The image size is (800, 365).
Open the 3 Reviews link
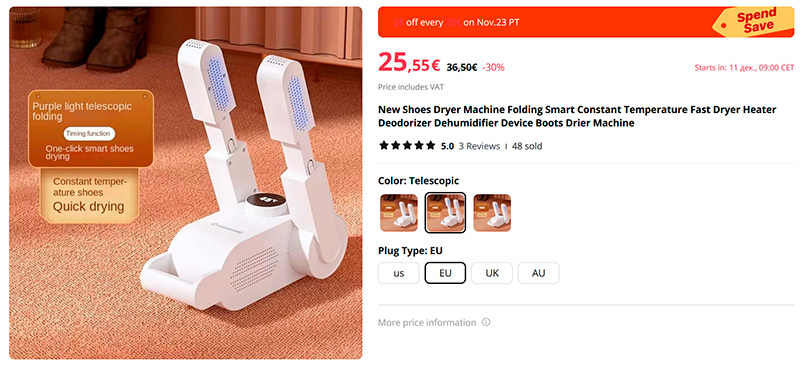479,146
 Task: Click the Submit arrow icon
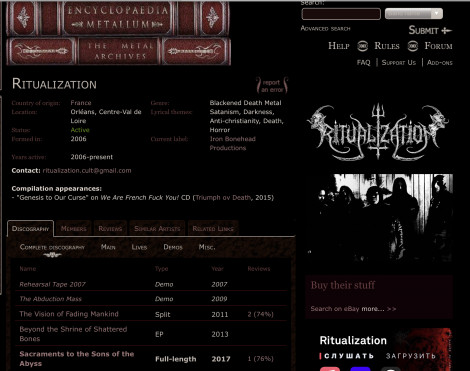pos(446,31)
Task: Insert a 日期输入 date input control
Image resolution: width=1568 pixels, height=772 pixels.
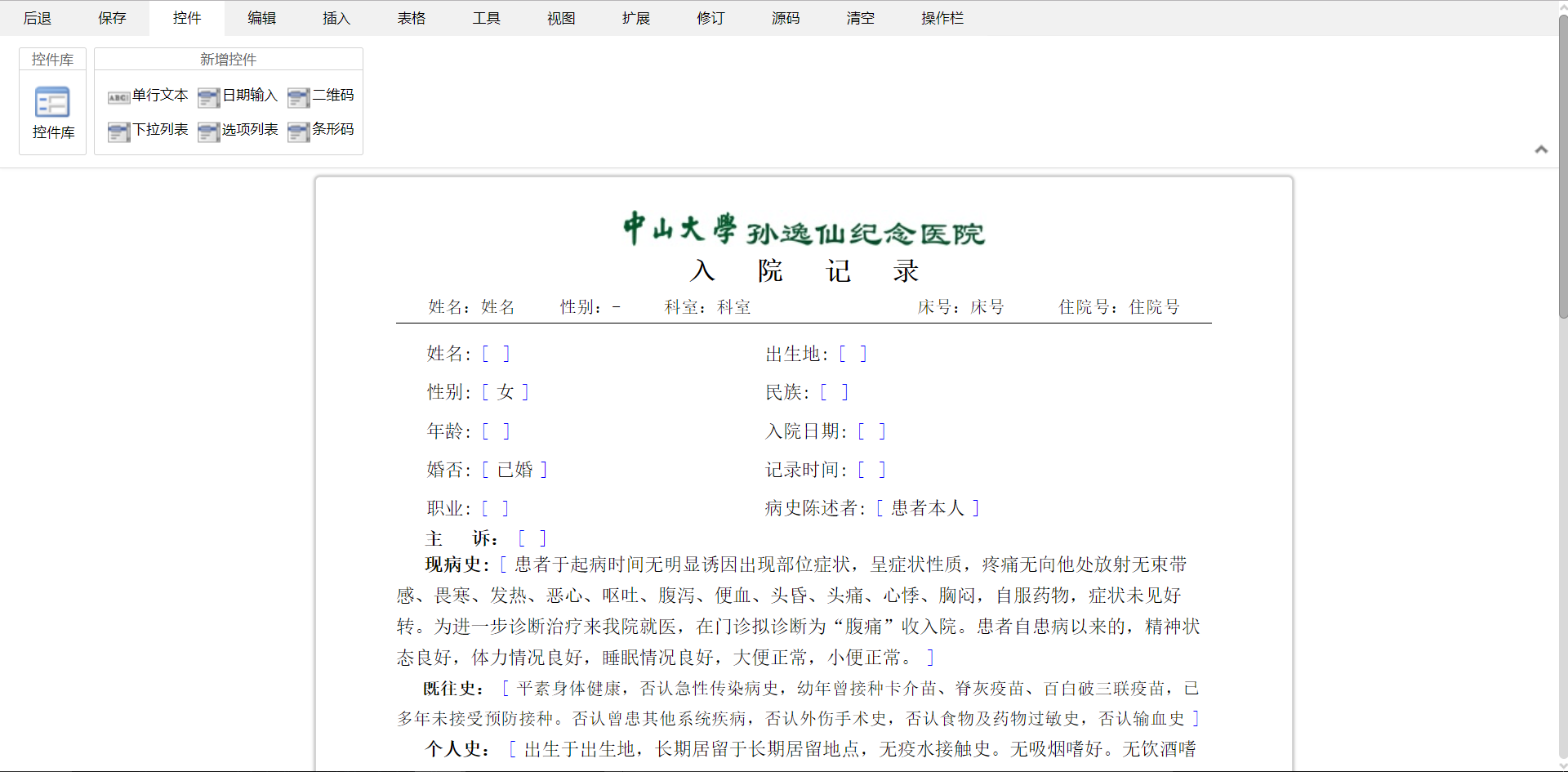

========

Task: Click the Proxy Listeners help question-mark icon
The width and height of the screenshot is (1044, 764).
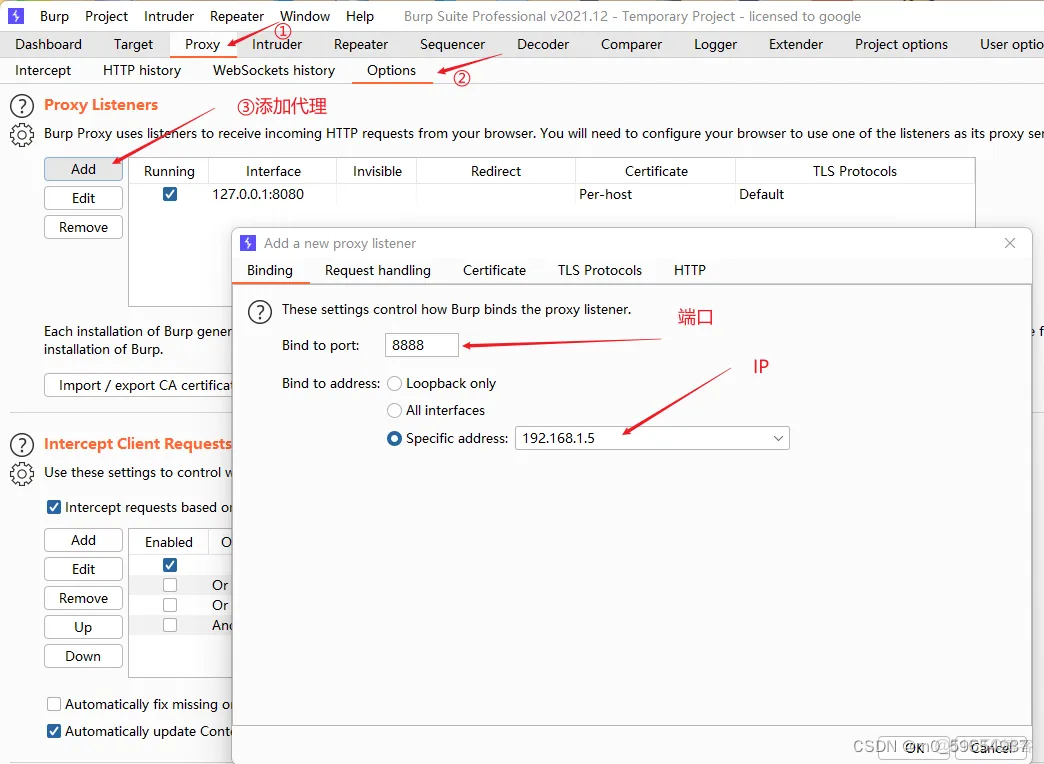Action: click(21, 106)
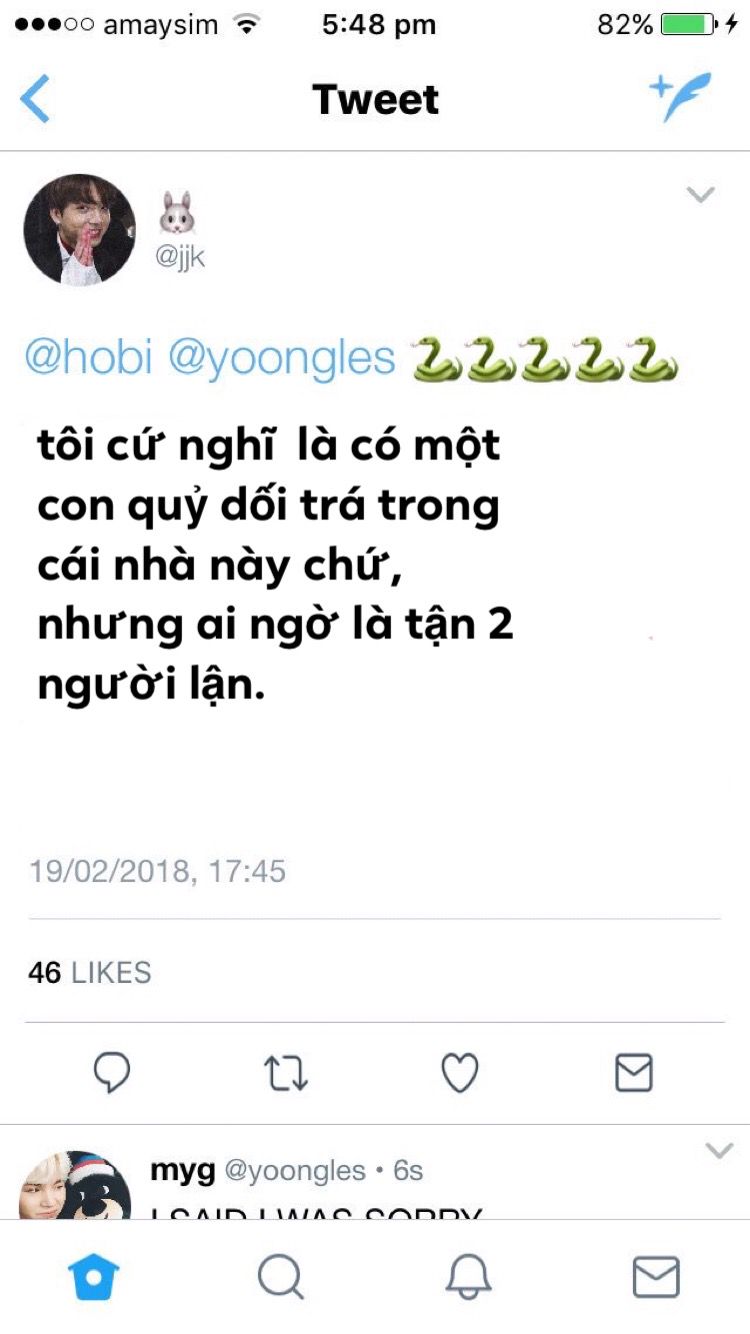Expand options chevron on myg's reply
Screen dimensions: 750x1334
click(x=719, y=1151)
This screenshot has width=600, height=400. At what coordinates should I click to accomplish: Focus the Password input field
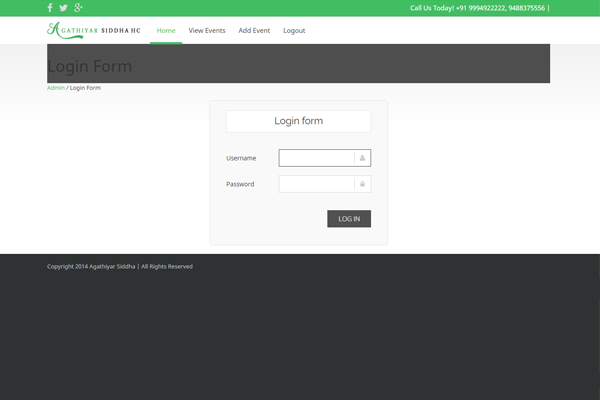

========

## Work item
Using the entries above, find all lines with "input". Copy them.

## Exercise answer
Task: Insert a 日期输入 date input control
This screenshot has width=600, height=400. At what coordinates should I click to accomplish: Focus the Password input field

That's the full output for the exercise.